Sela melotot. Kalimat Jalen terlalu frontal. Dahi Sela makin mengerut. Kenapa Sela merasa Jalen seperti sedang kesal padanya? Sela yakin ia tak melakukan kesalahan apapun.
Sela akhirnya menghela napas pelan. Tak ada gunanya juga ia berdebat dengan Jalen. Sela punya pekerjaan yang lebih penting.
“Jadi sebenarnya anda mau membicarakan tentang apa?”
“Ini Mas..” si penjual mengulurkan piring berisi ketoprak pada Jalen. Pria itu menerimanya kemudian mulai menikmati ketopraknya.
“Saya makan dulu,” jawab Jalen akhirnya.
“Hah?” Raut wajah Sela mulai berubah—kesal. “Terus saya nunggu di sini?”
Jalen mengangkat wajahnya. Satu alis pria itu terangkat. “Mau duluan juga boleh.”

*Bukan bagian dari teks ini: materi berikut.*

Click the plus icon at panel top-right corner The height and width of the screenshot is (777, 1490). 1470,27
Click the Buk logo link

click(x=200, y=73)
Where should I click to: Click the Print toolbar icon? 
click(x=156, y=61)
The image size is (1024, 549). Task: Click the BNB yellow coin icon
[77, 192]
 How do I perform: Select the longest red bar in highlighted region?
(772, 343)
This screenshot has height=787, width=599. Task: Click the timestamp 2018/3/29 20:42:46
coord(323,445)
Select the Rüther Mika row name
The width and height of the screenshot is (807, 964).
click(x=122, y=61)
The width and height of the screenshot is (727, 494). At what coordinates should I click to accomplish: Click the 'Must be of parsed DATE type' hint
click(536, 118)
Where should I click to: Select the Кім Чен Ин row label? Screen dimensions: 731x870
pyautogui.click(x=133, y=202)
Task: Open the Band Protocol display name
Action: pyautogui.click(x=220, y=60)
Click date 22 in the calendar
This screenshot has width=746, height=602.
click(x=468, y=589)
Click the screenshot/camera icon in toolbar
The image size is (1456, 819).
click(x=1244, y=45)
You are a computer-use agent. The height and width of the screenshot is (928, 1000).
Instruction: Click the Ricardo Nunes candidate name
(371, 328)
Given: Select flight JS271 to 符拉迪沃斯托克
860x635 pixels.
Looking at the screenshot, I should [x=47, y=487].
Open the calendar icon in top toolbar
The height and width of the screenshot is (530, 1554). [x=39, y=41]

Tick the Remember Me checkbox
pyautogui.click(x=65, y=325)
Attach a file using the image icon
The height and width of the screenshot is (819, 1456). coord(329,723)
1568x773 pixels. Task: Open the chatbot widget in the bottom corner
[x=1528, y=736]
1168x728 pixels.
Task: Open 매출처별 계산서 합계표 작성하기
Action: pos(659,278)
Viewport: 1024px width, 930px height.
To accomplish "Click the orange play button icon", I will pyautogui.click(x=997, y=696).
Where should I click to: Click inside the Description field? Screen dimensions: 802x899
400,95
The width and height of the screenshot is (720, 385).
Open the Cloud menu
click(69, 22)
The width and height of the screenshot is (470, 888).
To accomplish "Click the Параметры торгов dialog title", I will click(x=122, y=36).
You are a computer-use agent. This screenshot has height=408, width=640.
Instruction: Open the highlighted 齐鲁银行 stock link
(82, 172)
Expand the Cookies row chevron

“Pake apa?” Tak ada taksi yang lewat. Melihat angkot yang baru melewatinya membuat bulu kuduk Sela merinding. Bisa-bisa Sela tak sampai di rumah.
“Terserah kamu. Kenapa tanya saya? Jalan kaki juga bisa kalau kamu mau.”
Tangan Sela mengepal. “Bapak sengaja ya?” Akhirnya Sela tak bisa menahan emosinya.
“Apa?” tanya Jalen enteng bahkan tanpa menoleh.
Sela terlihat berusaha keras menahan emosinya. Ia tak ingin marah di sini, tidak pada Jalen. Sela ingat ia berhutang pada pria itu.
Jalen kembali menoleh saat Sela tiba-tiba duduk di kursi di depannya. Tak ada respon apapun dari Jalen. Ia kembali makan dengan tenang.
“Mau makan juga, Mbak?” Tanya si abang penjual.
Sela menggeleng. Alhasil Sela terpaksa menunggui Jalen makan. Pria itu benar-benar tak bicara sampai dia selesai makan. Benar-benar menguji kesabaran.